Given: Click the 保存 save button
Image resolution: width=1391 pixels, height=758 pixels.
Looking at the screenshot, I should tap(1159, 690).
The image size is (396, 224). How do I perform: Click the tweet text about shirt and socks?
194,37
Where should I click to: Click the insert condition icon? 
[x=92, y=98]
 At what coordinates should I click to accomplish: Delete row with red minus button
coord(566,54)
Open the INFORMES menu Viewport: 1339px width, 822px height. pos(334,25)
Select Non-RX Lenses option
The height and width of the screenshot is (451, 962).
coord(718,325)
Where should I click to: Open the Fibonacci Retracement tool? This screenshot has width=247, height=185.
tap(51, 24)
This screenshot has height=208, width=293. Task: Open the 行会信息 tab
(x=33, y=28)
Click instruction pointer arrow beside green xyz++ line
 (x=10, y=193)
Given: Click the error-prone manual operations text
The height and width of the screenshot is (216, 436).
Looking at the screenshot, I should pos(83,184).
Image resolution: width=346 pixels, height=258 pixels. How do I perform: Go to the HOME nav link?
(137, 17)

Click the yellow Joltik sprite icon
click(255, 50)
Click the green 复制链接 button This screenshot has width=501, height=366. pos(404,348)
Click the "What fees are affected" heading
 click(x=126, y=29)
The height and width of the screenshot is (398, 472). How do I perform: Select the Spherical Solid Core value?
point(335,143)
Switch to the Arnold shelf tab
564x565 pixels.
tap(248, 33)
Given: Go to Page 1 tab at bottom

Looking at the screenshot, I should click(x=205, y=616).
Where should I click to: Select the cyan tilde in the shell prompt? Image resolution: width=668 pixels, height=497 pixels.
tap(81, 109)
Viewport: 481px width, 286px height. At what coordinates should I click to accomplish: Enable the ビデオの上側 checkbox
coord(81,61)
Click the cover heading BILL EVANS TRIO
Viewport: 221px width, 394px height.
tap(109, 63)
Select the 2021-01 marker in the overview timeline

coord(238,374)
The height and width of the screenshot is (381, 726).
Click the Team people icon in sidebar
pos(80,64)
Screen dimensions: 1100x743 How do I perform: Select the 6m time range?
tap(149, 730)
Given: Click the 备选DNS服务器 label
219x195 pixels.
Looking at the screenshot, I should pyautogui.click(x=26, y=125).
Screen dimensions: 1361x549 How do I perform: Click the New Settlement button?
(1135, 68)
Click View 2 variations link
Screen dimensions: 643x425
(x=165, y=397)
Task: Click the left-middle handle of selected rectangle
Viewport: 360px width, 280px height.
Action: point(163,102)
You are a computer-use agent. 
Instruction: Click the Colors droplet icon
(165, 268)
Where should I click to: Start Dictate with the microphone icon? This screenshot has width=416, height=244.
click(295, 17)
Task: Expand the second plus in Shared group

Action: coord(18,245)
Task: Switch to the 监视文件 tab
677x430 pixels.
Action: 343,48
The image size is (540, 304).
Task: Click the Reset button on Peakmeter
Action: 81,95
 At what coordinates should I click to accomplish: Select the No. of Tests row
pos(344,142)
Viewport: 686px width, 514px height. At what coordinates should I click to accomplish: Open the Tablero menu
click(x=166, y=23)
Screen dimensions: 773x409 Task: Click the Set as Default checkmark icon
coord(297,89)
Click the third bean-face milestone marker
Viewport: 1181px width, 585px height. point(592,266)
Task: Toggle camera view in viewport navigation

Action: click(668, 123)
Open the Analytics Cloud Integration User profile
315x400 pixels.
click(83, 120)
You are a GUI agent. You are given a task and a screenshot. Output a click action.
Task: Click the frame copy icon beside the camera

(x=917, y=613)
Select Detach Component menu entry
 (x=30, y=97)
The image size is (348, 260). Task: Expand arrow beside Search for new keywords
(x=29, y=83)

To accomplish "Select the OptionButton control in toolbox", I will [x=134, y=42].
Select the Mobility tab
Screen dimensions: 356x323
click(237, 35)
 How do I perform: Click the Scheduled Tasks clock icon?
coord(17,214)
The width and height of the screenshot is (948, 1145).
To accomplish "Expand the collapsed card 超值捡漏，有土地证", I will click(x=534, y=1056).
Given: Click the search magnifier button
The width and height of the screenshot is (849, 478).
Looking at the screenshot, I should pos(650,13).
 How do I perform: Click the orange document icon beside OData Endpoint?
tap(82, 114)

──────────────────────────────

Take exactly the lines from the one containing "219x195 pixels." through the one containing "You are a computer-use agent." in the data above, and output them with nothing added.

■ Exercise output:
219x195 pixels.
Looking at the screenshot, I should pyautogui.click(x=26, y=125).
Screen dimensions: 1361x549 How do I perform: Click the New Settlement button?
(1135, 68)
Click View 2 variations link
Screen dimensions: 643x425
(x=165, y=397)
Task: Click the left-middle handle of selected rectangle
Viewport: 360px width, 280px height.
Action: point(163,102)
You are a computer-use agent. 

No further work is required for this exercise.